Conventions & Code Style
Follow conventions and the code style from your team. Following the naming conventions for your variables, classes and packages helps in having code that is easy to read, to maintain and to search for. If everyone in a team works with the same rules, its output will be more consistent and reliable.
Documentation & Comments
I like to say that at least all public and protected methods should be documented. They should have a description of what they do and a description of their arguments and of what they return, if they do return anything. Documentation is very important for code maintainability in a team.
Comments might be useful here and there but prioritize writing simple code that is easy to read and include only relevant comments to keep the files concise and small.
Argument Validation
You can throw IllegalArgumentExceptions when the argument contract of your method is violated. The idea is to make sure your team members are using your method as it is intended to be used, while still in the development process, and not later, with the application already deployed to a client.
Test Code
There are several types of code tests, so I might make a blog post dedicated to the topic in the future. But the basic idea is that tests start becoming effective when there is enough coverage and that they should always be included for sensitive/core flows of the applications. In a good development process, any new feature should have tests and if there are none, it should be raised as part of the code review. For bugs, the missing test should be included or existing tests updated.
Input Sanitization
Input sanitization is a critical aspect of code review.

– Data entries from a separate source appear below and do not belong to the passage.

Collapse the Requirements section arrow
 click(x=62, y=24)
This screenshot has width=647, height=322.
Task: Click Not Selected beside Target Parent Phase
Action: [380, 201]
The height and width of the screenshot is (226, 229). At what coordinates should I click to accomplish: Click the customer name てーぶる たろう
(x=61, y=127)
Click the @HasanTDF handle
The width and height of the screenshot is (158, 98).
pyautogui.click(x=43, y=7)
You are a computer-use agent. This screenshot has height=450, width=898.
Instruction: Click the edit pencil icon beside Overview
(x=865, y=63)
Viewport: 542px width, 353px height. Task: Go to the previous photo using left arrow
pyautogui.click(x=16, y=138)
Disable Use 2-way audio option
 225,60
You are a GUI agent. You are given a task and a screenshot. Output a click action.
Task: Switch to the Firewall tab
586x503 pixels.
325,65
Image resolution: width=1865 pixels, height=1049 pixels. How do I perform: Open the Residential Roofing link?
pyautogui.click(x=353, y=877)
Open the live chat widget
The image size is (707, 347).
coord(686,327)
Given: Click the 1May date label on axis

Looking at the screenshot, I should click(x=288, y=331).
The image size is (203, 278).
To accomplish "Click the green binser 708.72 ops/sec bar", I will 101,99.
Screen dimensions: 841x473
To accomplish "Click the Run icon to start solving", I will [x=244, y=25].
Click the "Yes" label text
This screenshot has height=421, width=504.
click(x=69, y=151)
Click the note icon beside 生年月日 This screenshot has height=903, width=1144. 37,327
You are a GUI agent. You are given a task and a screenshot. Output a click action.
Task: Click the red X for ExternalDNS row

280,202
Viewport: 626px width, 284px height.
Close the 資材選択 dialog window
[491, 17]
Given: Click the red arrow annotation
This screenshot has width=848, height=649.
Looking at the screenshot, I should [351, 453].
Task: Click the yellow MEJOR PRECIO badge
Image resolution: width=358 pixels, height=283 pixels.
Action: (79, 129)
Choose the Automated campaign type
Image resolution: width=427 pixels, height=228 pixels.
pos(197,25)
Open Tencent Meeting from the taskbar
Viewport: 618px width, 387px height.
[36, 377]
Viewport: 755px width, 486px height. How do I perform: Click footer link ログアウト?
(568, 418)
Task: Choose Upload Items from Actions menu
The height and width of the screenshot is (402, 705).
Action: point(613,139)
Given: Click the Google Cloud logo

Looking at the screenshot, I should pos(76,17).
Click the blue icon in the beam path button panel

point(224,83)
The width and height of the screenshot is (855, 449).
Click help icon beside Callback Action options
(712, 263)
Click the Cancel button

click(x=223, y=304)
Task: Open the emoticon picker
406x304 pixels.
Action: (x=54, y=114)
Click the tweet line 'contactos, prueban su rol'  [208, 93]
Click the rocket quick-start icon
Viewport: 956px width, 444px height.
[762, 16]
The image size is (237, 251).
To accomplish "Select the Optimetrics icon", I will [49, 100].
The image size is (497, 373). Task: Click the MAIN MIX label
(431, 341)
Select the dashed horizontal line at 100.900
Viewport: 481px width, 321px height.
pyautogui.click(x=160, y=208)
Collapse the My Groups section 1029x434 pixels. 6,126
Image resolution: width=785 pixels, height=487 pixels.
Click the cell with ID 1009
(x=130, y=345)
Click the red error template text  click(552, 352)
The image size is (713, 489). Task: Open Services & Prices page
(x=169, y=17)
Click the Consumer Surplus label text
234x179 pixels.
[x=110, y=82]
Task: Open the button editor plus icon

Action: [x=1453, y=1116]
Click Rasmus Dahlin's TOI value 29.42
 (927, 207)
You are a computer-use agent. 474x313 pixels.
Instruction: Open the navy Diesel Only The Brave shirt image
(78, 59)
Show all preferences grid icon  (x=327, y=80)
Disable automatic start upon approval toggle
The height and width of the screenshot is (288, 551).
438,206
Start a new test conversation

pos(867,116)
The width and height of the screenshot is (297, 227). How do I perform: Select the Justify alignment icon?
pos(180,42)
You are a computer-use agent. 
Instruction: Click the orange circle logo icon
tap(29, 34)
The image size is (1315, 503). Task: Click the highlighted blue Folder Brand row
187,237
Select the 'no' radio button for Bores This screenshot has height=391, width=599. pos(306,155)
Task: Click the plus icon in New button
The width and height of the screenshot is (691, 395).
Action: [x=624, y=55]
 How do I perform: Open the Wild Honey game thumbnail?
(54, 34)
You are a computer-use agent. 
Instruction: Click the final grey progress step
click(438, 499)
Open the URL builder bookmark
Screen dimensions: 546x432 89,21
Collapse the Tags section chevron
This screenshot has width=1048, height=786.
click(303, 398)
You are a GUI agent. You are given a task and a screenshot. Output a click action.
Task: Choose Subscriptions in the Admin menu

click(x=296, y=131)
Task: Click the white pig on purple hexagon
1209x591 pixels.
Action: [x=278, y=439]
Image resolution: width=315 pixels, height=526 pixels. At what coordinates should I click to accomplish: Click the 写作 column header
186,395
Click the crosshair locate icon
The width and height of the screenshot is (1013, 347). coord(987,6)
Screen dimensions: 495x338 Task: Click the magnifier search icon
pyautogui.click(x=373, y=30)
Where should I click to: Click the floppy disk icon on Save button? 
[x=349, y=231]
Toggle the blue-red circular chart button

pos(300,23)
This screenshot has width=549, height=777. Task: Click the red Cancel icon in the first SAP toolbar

It is important to ensure that user inputs are properly validated and cleaned to prevent security vulnerabilities such as SQL Injection and Cross-Site Scripting (XSS) and other types of injection attacks. The input from the client should never be trusted because it can be manipulated. Even though input sanitization is important for SQL Injection the first defensive measure should always be to use Prepared Statements. These are just the basics. A software engineer is not supposed to know everything about securing an application, that’s why it is also important to have dedicated security teams.
Conclusions
Being able to do constructive and useful code review requires experience. Not only programming experience but also experience in doing code reviews itself.
It is good if the tech lead has a document of best practices to share with the rest of the team. If it doesn’t exist, it doesn’t hurt to suggest it.
Minimize risks the best you can by following the best practices/rules. Keep the code clean and care for what you write and for its presentation. Also, always test your code and imagine edge cases, the developer should be the first QA. Have your critical thinking very active whenever you check a Stack Overflow/AI suggestion and don’t forget, defensive programming is king.
Recommendations
Since this is a blog dedicated to application security I suggest every developer to do Security Code Review 101 from owasp.org. It should only take a couple of minutes and it’s an important exercise for any development team.